We have been ramping our manufacturing capacity, or the monthly, quarterly output of X3D parts, period, and that’s 7000 [series] as well as 9000X3D.
It’s crazy how much we have increased over what we were planning. I would say the demand we’ve seen for the 9800X3D and the 7800X3D has been unprecedented. So the demand has been higher than ever.
AMD Marketing Manager -David McAfee
Ryzen 9000X3DならびにRyzen 7000X3Dシリーズについては供給拡大に向けて増産を進めているものの、Ryzen 7 9800X3DやRyzen 7 7800X3Dの需要は想像を遥かに超えている状態とのことです。また、今後Ryzen 9 9950X3DやRyzen 9 9900X3Dなど上位モデルも発売されますが、これらのモデルはRyzen 9000X3Dシリーズの中で10%ほどのシェアしか得られない見込みで、Ryzen 7 9800X3Dの需要を下げるほどの効果は無い見込みです。
Building a traditional semiconductor, it’s basically 12 to 13 weeks from when you start a wafer to when you get a product out the other end of the machine, The [3D V-Cache] stacking process adds time to that, and so it’s longer than a quarter horizon [three months] to really ramp output of those products. And so we’re working very, very hard to catch up with demand. I think as we go through the first half of this year, you’ll see us continue to increase the output of X3D.

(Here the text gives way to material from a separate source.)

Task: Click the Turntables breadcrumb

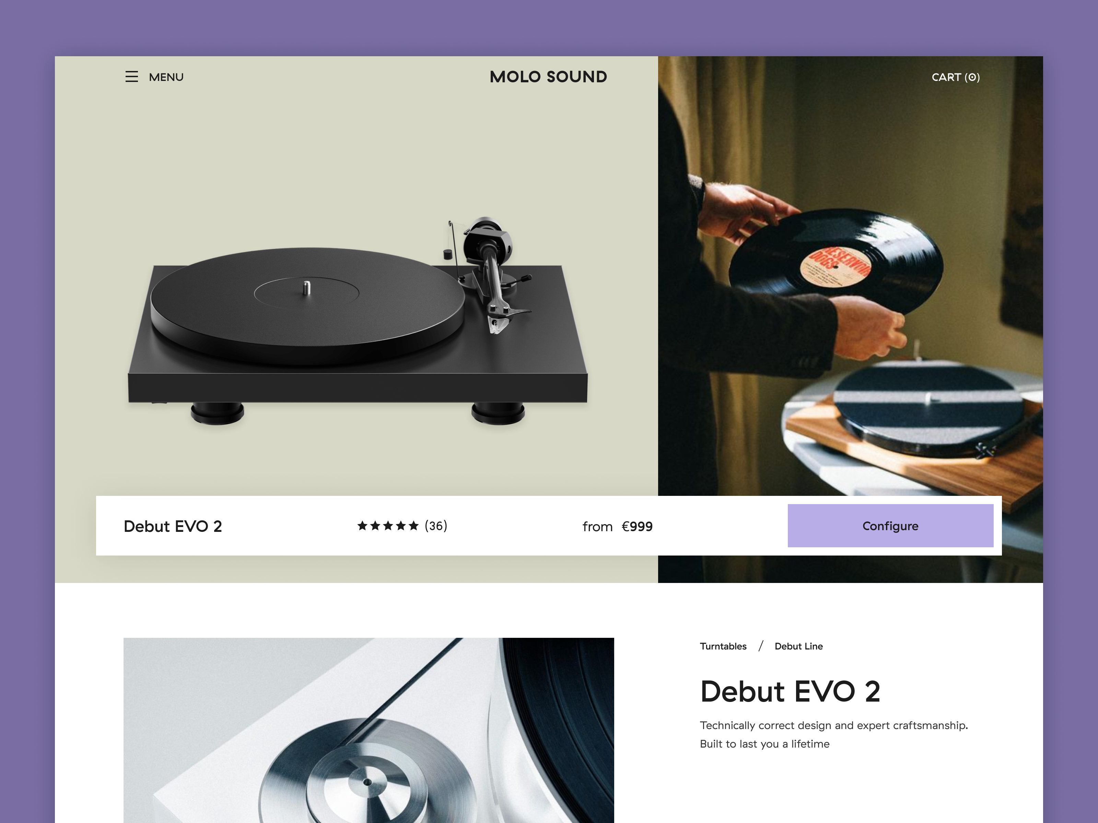Action: tap(723, 646)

AMD Marketing Manager -David McAfee
なお、Ryzen 7 9800X3Dは増産しているものの、すぐに製品として供給ができる訳ではなく、一般的にウェハー状態から製品になるまで12~13週間ほどのリードタイムが必要となります。また、Ryzen 7 9800X3Dのような3D V-Cache製品ではさらに時間が必要となるため、増産決定から実際に商品が出荷されるまでに3か月以上必要となります。そのため、現時点の予測では2025年上半期終わりごろにはRyzen 9000X3Dシリーズの入手性が改善する予定であることを明らかにしています。

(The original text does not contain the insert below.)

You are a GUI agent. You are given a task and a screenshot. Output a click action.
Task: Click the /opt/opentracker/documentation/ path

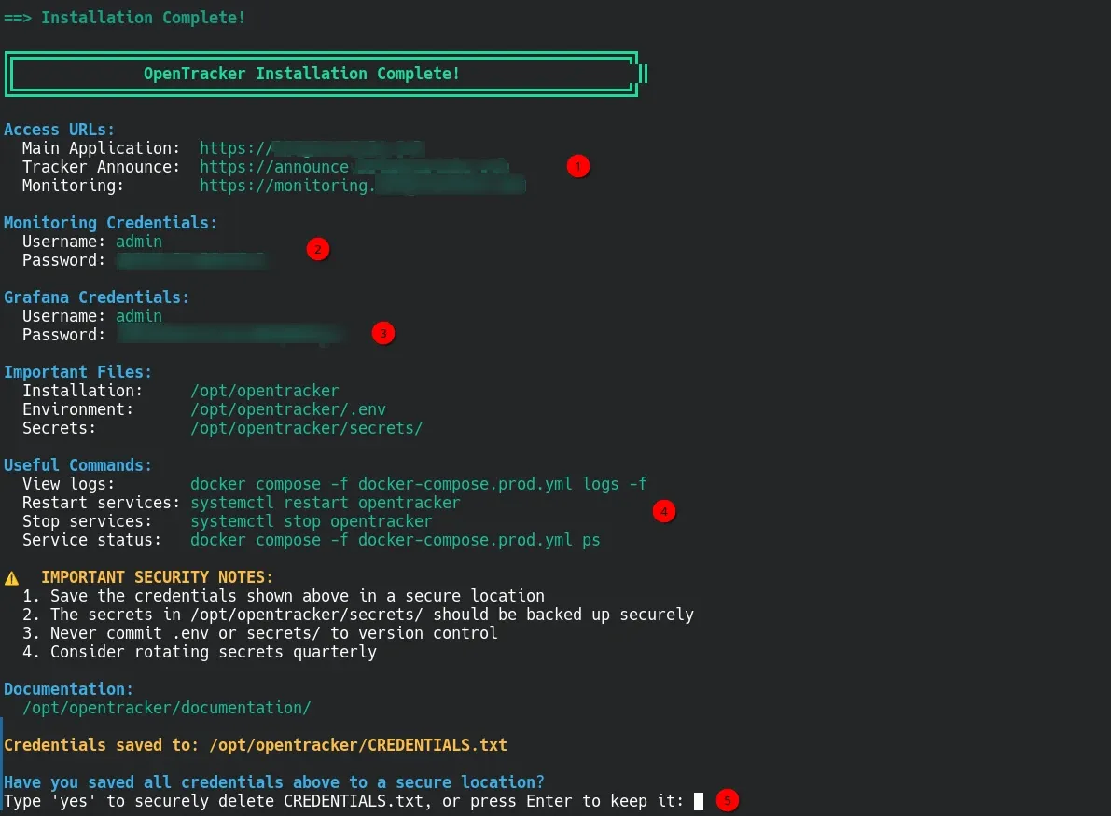click(x=166, y=708)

We knew we built a great part. We didn’t know the competitor [Intel] had built a horrible one, So the demand has been a little higher than we forecasted.
Consumer and Gaming Marketing Frank Azor
なお、そもそもAMDとしてなぜ需要見通しを誤ってしまったかについてですが、Frank Azor氏はAMDとしては非常にいい製品を作ったが、競合(Intel)が酷い製品を作ってしまった。そのため、需要が予測を上回ることとなったことも明らかにしています。そのため、Intel Arrow Lake-S (Core Ultra 200S)が予想以上に低いパフォーマンスであったことから多くのユーザーがAMDのRyzen 7 7800X3DやRyzen 9 9800X3Dに流れてきたようです。

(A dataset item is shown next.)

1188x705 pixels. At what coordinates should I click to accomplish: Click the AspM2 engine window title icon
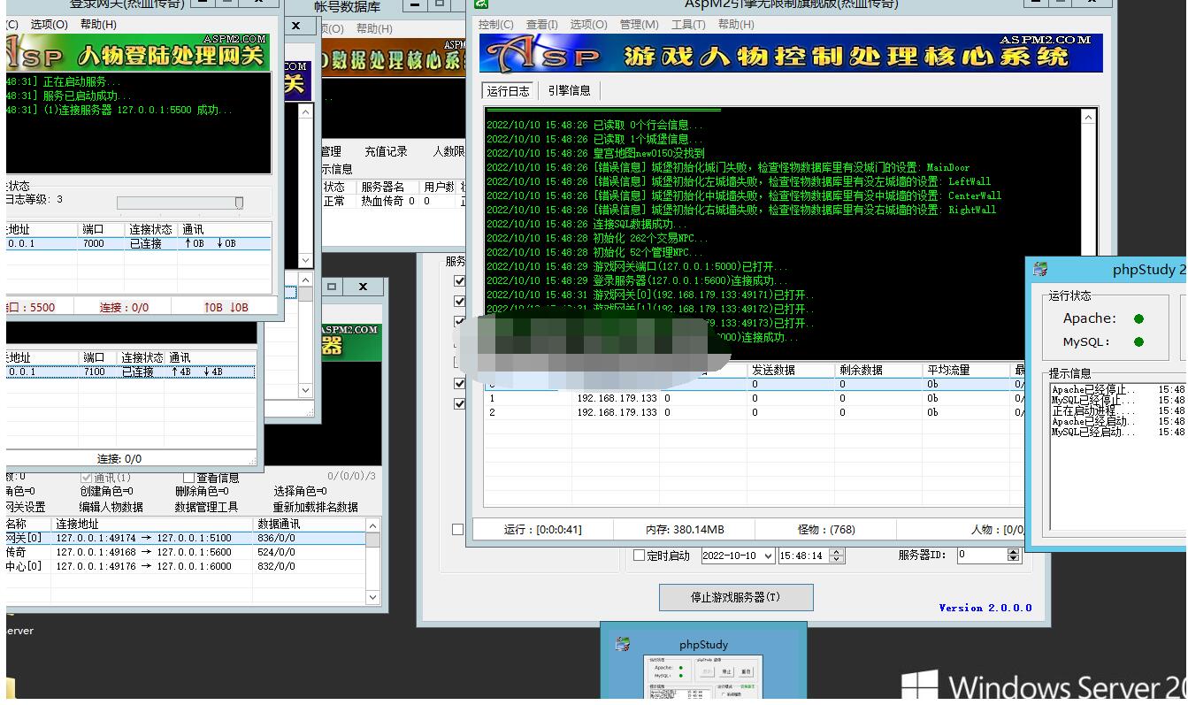coord(481,4)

2025年1月終わりごろにはGeForce RTX 5000シリーズやRadeon RX 9000シリーズなど新しいグラフィックカードも登場するため、ゲーミングPCの構築を検討しているユーザーにとってはRyzen 7 9800X3Dの入手性は気になるところです。ただ、現状は2025年上半期終わり、つまり5月ぐらいまでは入手性が大きく改善されない可能性があるためゴールデンウイークぐらいまでは入手困難であると言えそうです。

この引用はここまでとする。